Member of the Bangsamoro Transition Authority
- In office February 22, 2019 – March 13, 2019
- Nominated by: Moro Islamic Liberation Front
- Appointed by: Rodrigo Duterte
- Preceded by: position and office created
- Succeeded by: Mudjib Abu

Chairman of the Bangsamoro Transition Commission
- In office February 10, 2017 – February 22, 2019
- President: Rodrigo Duterte
- Preceded by: Mohagher Iqbal
- Succeeded by: position and office abolished

Personal details
- Born: May 6, 1944 Cotabato City, Philippines
- Died: March 13, 2019 (aged 74) Davao City, Philippines
- Alma mater: Notre Dame College

= Ghazali Jaafar =

Filipino militant and government official (1944–2019)

Hajji Salik B. Abu more commonly known as Ghazali Jaafar (6 May 1944 – 13 March 2019) was a Filipino militant and government official. He fought under the Moro Islamic Liberation Front (MILF). He served as chairman of the Bangsamoro Transition Commission (BTC), and the Speaker of the Parliament designate under the Bangsamoro Transition Authority (BTA), the interim regional government of the Bangsamoro Autonomous Region in Muslim Mindanao.

==Early life ==
Jaafar was born on May 6, 1944. While in high school, Jaafar established a youth group that encouraged activism among students and out-of-school youth in Cotabato City. He pursued a course in political science at Notre Dame College with an intention to become a lawyer, but stopped studies to join the Moro armed struggle against the government.

== Career ==

===Militant===
Jaafar was a member of the Moro Islamic Liberation Front (MILF) that initially campaigned for an independent state in Mindanao, but later pursued autonomy for Bangsamoro region. He was the group's Vice Chair.

Jaafar led MILF's dialogue with the national government, serving as the first chairman of the group's negotiating panel from 1996 to 1997. He signed the general cessation of hostilities in Cagayan de Oro on July 18, 1997. The MILF signed a peace agreement with the national government in 2014 under the administration of then-President Benigno Aquino III.

===Bangsamoro transition===
Under the administration of President Rodrigo Duterte, Jaafar led the BTC, a body tasked to aid in the creation of a draft of the Bangsamoro Organic Law.
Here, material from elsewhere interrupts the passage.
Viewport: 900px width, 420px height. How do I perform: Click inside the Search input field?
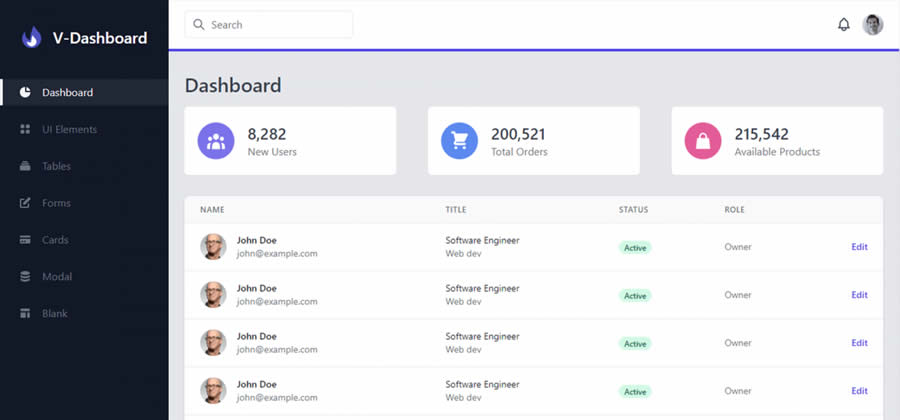click(275, 25)
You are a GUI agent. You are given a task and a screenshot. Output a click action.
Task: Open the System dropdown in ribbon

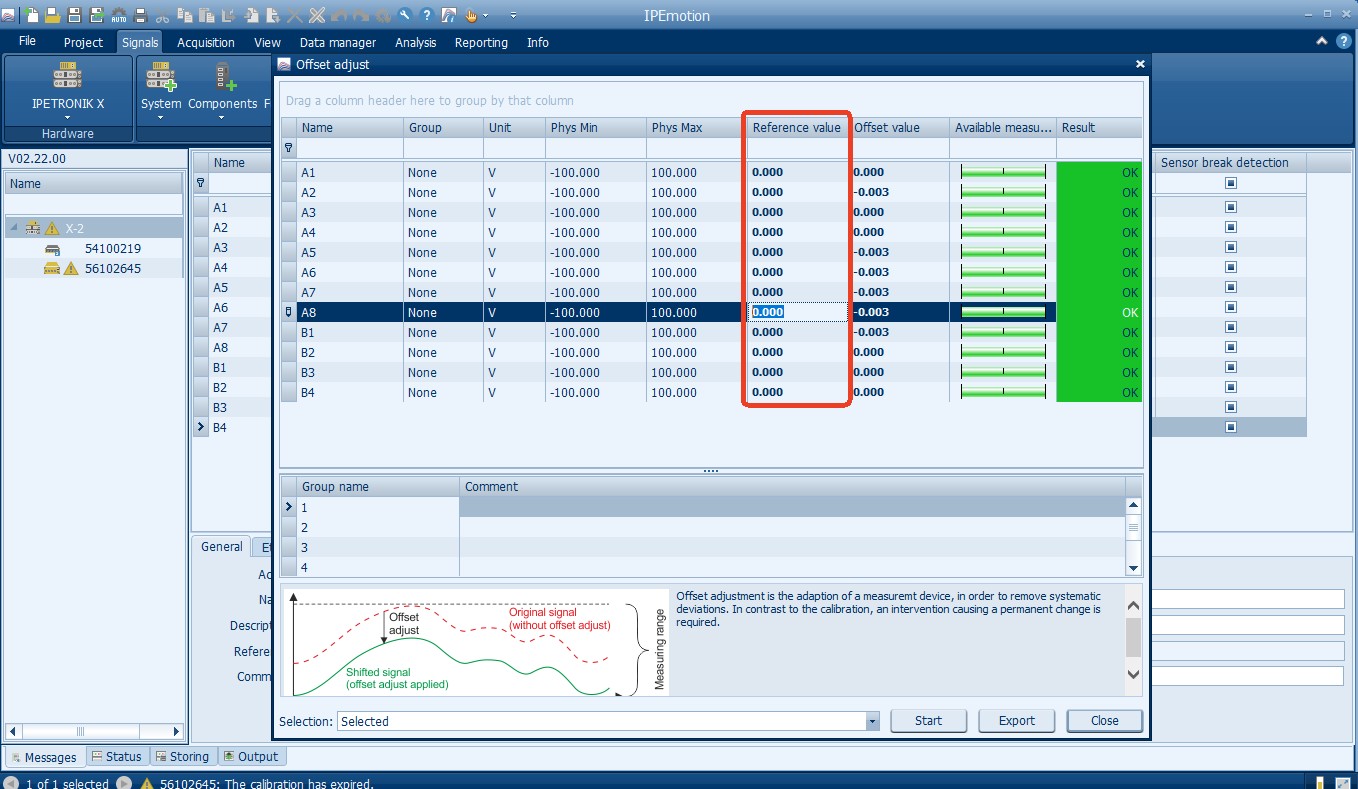[161, 117]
He was named into the BTA and made his last public appearance in February 2019 when he and other members of the transition body were sworn in. He was later designated to serve as the Speaker of the Bangsamoro Parliament.

==Illness and death==
Months prior to his death on March 13, 2019, Jaafar was experiencing an internal illness. In 2018, he was rushed a hospital in Metro Manila due to a heart problem. His last three days were at the Metro Davao Medical and Research Center in Davao City. He died due to kidney failure.